● Source

## BEGIN

1. bilzkh's Avatar
    It's no secret that the active digitizer-based stylus is an important part of Windows tablet history. In the old days it seemed digital inking and writing was pushed by Microsoft as a selling point for its original tablet-PC. When Windows 8 was introduced with its multi-touch focus, the active digitizer managed to come through with the Surface Pro and a number of devices from Sony, Samsung and Asus.

    While Windows 8 tablets (including Surface) didn't sell the world on fire, it seemed the market sort-of associated the active stylus with Windows-based tablets, especially the Surface Pro. For a number of us using the Surface Pro, the pen was a major pull.

    I take a lot of hand-written notes at work and now at school, and being able to bind *all* of my notes -- hand-written and typed -- into one thing (which is stored on the cloud no less) was a dream come to life. As an economics undergrad I can't tell you how much I lament on not having the Surface Pro to help me draw graphs, write equations and type text block notes. A lot of Surface Pro users have had similar experiences, so the pen is an indispensable part of our routine.

    Anyways, I'm sure a lot of people came across the question (by either asking or answering) regarding the Surface RT's capacity to take on digital inking. The answer's obvious, but it seems OEMs managed to sense some demand in the market for "affordable Windows tablets with active pens."

## END

● Supplied material
## BEGIN

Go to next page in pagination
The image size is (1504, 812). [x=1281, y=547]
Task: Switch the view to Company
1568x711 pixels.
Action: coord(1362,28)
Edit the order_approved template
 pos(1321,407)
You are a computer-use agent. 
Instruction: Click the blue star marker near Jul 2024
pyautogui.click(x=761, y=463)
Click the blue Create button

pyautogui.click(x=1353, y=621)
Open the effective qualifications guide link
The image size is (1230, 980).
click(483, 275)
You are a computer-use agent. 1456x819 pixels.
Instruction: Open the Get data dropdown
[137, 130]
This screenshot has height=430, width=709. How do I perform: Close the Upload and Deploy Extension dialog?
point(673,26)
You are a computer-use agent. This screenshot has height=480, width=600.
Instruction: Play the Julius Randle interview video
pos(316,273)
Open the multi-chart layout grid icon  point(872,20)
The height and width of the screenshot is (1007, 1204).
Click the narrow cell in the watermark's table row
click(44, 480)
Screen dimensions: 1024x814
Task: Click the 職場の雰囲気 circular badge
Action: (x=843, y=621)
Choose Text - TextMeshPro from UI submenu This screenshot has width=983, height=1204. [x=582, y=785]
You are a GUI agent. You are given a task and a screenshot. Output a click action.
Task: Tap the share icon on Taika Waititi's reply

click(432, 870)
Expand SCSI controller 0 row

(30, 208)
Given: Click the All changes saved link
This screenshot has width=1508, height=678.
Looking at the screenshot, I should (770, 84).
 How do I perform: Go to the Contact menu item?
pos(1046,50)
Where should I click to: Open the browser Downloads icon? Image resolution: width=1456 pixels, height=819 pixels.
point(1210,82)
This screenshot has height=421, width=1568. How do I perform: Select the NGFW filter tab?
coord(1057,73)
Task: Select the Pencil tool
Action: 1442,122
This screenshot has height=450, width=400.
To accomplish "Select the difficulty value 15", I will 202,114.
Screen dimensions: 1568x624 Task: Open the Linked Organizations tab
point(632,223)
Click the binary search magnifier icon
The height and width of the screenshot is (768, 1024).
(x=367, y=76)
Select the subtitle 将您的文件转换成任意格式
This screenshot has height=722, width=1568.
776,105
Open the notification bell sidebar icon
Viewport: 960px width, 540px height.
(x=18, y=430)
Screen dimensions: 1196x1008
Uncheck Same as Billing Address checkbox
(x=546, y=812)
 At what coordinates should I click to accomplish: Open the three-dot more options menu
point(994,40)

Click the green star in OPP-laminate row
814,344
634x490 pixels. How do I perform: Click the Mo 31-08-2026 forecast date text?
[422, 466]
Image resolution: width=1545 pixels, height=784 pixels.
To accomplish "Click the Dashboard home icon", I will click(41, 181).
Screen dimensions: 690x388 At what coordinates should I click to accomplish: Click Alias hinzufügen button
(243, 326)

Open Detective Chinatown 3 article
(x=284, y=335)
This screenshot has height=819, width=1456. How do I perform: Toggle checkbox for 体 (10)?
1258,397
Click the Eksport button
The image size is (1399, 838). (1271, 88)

## END

● Prompt
In the forum post about active styluses on Windows tablets, copy out the passage between "I take a lot" and "of our routine.", inclusive, replacing "economics undergrad" with "engineering undergrad".

● Exercise result
I take a lot of hand-written notes at work and now at school, and being able to bind *all* of my notes -- hand-written and typed -- into one thing (which is stored on the cloud no less) was a dream come to life. As an engineering undergrad I can't tell you how much I lament on not having the Surface Pro to help me draw graphs, write equations and type text block notes. A lot of Surface Pro users have had similar experiences, so the pen is an indispensable part of our routine.